David Trueba vuelve a las obsesiones de su mirada cinematográfica: el tiempo que pasa, la derrota como experiencia vital más que fracaso, el cuerpo que envejece, la soledad. Lo hace con una puesta en escena que, sin estridencias, logra sugerir estados de ánimo a través del espacio. La Bruselas de invierno, sus canales, sus calles grises y silenciosas, se convierten en espejo del interior de Miguel.
En ese sentido, Trueba utiliza la arquitectura del paisaje y los jardines como metáfora de crecimiento, abandono y reconstrucción. El trabajo de Miguel en el congreso de jardines públicos actúa como correlato de su estado emocional: un terreno que debe recibir algo nuevo, que exige paciencia, y que al final quizás florezca. Esta simbiosis entre profesión y estado interior es muy propia del cine de Trueba: lo cotidiano elevado a símbolo.
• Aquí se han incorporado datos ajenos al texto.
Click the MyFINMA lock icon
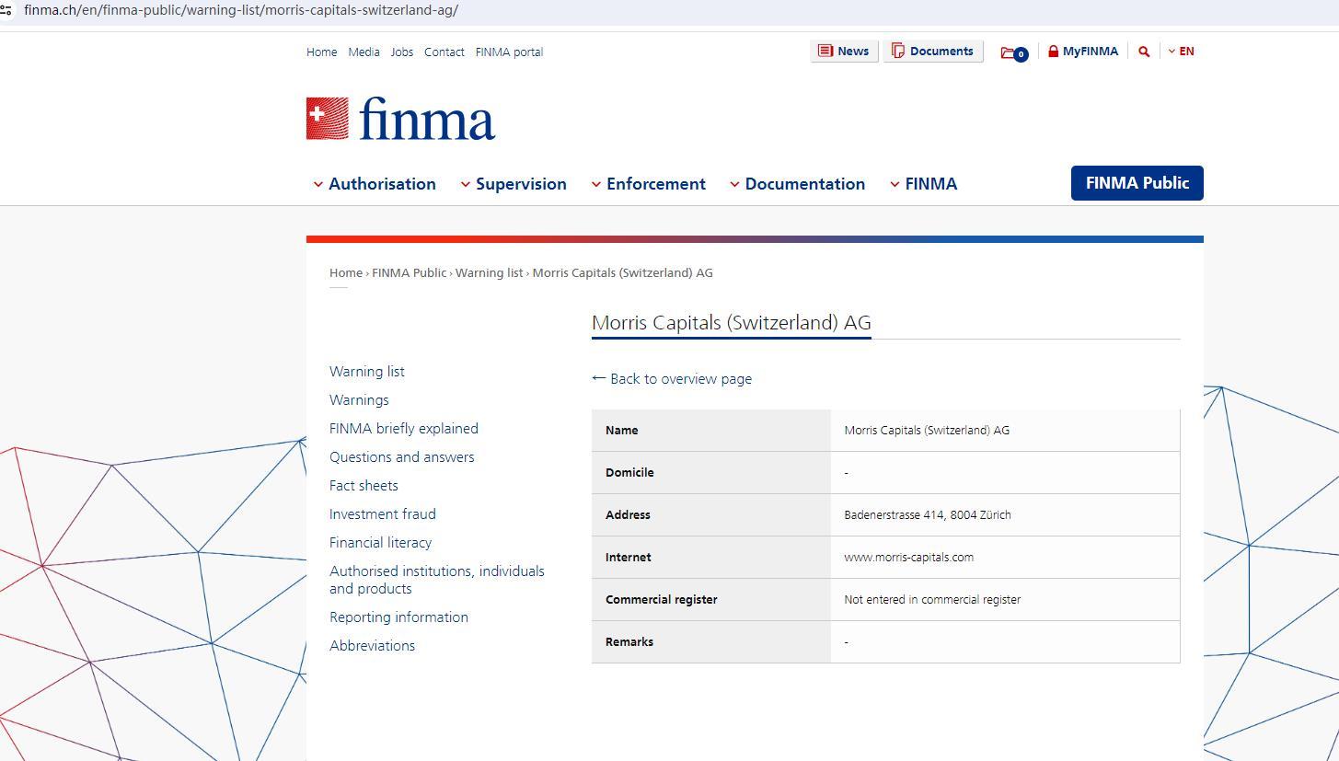(1054, 52)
Y ahí radica una de las tensiones interesantes de su cine: la contradicción entre la búsqueda de la calma y la urgencia emocional del protagonista. Ese desfase entre vida deseada y vida vivida genera momentos de gran sinceridad, como la escena en la que Miguel y Olga se encuentran desnudos. Es una de las más logradas: íntima, incómoda y real, como si Trueba se liberara de la culpa de ver cuerpos maduros, relaciones no convencionales, y se enfrentara a los prejuicios culturales.
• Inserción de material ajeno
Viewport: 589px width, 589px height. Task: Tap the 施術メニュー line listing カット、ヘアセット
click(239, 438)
Otro acierto es la partitura narrativa del humor melancólico. Trueba no busca la tragedia, sino la introspección. Esta mezcla de ternura y cinismo hace que, aunque el protagonista parezca un “perdedor con suerte” no se le condene; más bien, se le acompaña en su recorrido por la incertidumbre.
Un film que confirma a David Trueba como cineasta de miradas suaves pero penetrantes, interesado en lo que se escapa del gran relato —la diferencia de edad, el amor tardío, la reconstrucción personal— y que lo hace desde un lenguaje cinematográfico reconocible: espacios que habitan los personajes, silencio, desapego emocional, risa dulce y dolor escondido. Es una obra de gran honestidad, de alianza con el cuerpo maduro, y apuesta por mujeres y relaciones invisibilizadas por el mainstream.
Un cine íntimo, que no teme los inviernos emocionales y que celebra los pequeños brotes de luz. En la mirada de Trueba ya no arde el verano del éxito inmediato, sino ese invierno que prepara algo nuevo.